The rarely speaking, but constantly grinning and grifting Clarence Thomas…
Oh, the irony, that a profession that drafts and interprets rules which are designed to govern the many, has leaders who flaut those very rules with seeming impunity when it suits their personal whims!
The latest revelation is that Rajan Vasisht, Justice Thomas’s personal aide from 2019 to 2021, was paid cash by lawyers who had business before the Supreme Court. In true “you can't make this crap up” form, the payments were tendered via Venmo—and traced to the very last cent before the accounts were deactivated.
Among the unethical gift giving lawyers was Patrick Strawbridge, a partner at the Consovoy McCarthy Firm who led the recent litigation that ended with Thomas and his conservative colleagues agreeing that affirmative action was unconstitutional.

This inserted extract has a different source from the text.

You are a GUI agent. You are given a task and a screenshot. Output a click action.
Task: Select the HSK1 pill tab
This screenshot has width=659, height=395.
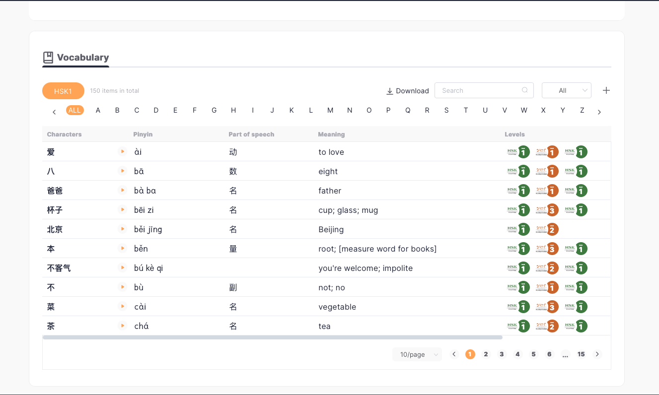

Other unethical gift giving lawyers included Kate Todd, President Trump's former deputy general counsel at the time payment was tendered to Vasisht; attorneys Elbert Lin, Brian Schmalzbach, Manuel Valle, Liam Hardy, and the late Will Consovoy, a former clerk for Justice Thomas who parlayed his time as an understudy into a lucrative career that found him apparently returning lucre to Thomas’s assigns.
The late attorney William Consovoy
My issue is not the conservative nature of Justice Thomas's judicial philosophy—do know that I would be equally aghast if news broke that one of the Supreme Court's liberal members was accepting trips, gifts, and payoffs from lawyers with active business before the Court.
Rather, my sincere concern is that the legal system has an uncanny knack for disciplining lower court judges and lawyers rather harshly for ethical lapses great and small, but often turns a blind eye when the lapses are committed by the powerful or powerfully connected on the bench or among the legal rank and file. Such hypocrisy does very little to inspire confidence in a judicial system that is supposed to be free from political or financial influence; here's hoping that a special counsel is engaged to investigate Justice Thomas and, in time, that impeachment proceedings are launched to hold him to the same account that judges and lawyers further down the food chain are held each and every day of the year.
Oh, Chuck, will it ever end? At age 78, I'm so afraid that I will never see reform!
At one time I did not give a snuff at term limits, but when things like this happen, I think term limits need to apply and they should be retroactive, no grandfather clause for the win, on any of them.